Thinking on this is depressing. Their manner of living had been quite primitive, compared to what the US had become by that time. They arrived in a largely Protestant country that was mighty suspicious of their supposed allegiance to Rome. Some spoke no English, and nearly all had an accent that was hard to understand. Their behavior was not polished. They brawled, seemingly for entertainment. They lacked skills. They arrived at the bottom of the social ladder. I think I heard the quote, "They will never assimilate," in that PBS documentary.

I think the stories of some of the single women were inspiring. A fair number went to work in the mills -- and sent money home. Many became cooks and maids, and thought themselves fortunate to be living in a grand house instead of a thatched cottage with a peat fire and no running water -- and they sent money home, too. These women discovered independence.

In any case, your grandparents were of a more fortunate generation -- and even they were part of Ireland's human exports looking for a better life.

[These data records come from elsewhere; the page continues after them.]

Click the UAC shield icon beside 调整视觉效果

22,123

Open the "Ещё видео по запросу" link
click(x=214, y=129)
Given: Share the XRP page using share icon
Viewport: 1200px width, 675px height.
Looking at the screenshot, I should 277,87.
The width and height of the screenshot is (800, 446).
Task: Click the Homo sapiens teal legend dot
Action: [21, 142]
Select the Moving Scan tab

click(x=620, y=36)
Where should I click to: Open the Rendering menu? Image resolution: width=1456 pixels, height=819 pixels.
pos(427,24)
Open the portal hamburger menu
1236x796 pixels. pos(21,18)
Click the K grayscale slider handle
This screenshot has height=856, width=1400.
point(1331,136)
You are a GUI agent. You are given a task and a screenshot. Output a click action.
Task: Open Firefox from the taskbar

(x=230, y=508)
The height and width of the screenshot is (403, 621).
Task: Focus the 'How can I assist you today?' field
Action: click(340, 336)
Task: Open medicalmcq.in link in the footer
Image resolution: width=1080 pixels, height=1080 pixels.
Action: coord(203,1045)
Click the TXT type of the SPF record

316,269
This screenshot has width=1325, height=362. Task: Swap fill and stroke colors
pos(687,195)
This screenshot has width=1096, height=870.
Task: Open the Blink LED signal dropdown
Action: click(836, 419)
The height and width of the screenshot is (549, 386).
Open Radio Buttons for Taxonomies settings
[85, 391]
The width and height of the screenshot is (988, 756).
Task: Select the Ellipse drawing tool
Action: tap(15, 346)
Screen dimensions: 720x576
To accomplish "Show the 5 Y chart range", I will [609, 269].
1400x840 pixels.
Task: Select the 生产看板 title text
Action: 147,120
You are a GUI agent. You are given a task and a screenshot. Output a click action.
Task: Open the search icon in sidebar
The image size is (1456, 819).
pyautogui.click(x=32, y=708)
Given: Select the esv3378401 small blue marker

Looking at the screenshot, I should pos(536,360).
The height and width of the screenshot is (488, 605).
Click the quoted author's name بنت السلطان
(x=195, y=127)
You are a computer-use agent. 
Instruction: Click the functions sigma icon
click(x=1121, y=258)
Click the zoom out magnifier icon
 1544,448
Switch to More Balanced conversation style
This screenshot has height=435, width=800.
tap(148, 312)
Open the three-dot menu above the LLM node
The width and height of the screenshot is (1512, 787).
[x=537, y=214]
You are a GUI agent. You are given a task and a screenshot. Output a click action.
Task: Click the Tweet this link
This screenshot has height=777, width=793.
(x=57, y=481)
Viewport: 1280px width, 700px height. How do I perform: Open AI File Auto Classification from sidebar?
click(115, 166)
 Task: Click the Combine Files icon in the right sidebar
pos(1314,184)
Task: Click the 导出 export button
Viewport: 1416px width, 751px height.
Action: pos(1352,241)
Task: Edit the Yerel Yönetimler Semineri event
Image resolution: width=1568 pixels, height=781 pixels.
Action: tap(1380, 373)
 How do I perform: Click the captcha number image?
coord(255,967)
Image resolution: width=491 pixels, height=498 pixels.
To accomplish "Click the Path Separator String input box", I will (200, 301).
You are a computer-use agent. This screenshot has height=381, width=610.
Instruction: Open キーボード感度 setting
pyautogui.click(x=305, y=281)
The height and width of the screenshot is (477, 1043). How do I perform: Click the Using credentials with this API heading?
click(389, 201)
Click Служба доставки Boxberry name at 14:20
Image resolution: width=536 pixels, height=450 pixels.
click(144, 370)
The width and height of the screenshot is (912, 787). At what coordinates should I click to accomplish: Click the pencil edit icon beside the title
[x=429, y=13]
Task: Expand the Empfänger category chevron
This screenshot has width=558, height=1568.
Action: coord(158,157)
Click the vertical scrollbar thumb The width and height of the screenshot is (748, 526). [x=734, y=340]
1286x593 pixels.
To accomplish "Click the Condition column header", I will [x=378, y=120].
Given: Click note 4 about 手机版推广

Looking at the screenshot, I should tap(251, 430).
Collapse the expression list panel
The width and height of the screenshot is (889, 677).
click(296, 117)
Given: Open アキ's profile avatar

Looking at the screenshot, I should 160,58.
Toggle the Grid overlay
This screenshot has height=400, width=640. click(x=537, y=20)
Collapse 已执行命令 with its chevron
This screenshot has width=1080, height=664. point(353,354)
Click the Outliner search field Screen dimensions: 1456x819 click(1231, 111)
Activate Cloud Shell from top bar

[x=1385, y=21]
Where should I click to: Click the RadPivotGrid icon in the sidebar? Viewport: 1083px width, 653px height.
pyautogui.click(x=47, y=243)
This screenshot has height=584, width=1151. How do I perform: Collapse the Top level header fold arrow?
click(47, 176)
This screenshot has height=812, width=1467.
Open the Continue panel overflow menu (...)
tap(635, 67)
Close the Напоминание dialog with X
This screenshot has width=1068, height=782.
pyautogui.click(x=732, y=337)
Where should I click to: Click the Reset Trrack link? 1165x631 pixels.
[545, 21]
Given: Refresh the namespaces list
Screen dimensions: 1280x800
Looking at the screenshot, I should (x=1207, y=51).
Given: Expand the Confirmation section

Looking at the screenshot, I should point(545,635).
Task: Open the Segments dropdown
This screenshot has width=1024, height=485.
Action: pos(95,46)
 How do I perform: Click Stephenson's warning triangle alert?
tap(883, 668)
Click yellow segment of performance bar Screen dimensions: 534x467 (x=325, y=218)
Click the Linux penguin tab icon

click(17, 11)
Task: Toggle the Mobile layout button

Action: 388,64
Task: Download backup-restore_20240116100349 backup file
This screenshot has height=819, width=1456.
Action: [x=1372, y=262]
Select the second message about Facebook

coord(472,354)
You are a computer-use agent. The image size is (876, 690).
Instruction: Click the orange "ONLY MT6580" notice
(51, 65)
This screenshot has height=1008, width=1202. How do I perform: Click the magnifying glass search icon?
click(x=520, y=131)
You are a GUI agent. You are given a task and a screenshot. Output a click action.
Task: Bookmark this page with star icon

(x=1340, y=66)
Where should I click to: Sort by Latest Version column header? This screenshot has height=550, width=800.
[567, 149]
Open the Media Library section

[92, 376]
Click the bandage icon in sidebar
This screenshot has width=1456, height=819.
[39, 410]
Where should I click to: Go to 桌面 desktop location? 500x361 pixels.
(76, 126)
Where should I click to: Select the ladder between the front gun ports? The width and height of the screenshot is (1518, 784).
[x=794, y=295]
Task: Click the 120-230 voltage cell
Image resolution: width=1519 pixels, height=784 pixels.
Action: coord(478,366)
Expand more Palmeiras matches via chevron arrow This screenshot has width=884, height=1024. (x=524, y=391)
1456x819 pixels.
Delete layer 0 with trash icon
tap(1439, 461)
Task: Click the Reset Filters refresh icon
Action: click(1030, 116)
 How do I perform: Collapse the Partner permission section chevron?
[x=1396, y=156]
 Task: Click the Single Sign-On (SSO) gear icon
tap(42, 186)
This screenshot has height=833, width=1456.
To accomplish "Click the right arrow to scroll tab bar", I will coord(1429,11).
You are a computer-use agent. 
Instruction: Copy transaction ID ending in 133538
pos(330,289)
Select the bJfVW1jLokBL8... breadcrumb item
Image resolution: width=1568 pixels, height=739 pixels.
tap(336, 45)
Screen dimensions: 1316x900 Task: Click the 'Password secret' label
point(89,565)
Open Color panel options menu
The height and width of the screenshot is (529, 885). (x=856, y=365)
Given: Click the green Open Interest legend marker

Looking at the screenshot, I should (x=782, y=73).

I think about the Irish who came in the 1800s not so much because they are exceptional in either achievements or suffering or sheer numbers, but because for me they typify the way immigrants both change America and are changed by it. The Italians, the Irish, the Eastern European Jews, all came in waves and all changed America and made it (us) a richer culture. What do we have to fear from what some call "the browning of America"? In my mind, nothing. The only thing we have to fear is white nationalists losing their freaking minds over the prospect -- and until Trump came along I naively believed we had mostly grown out of that poison.

Sorry this is too long, but your post provoked a thread of thought I had to untangle, and now it's way past midnight.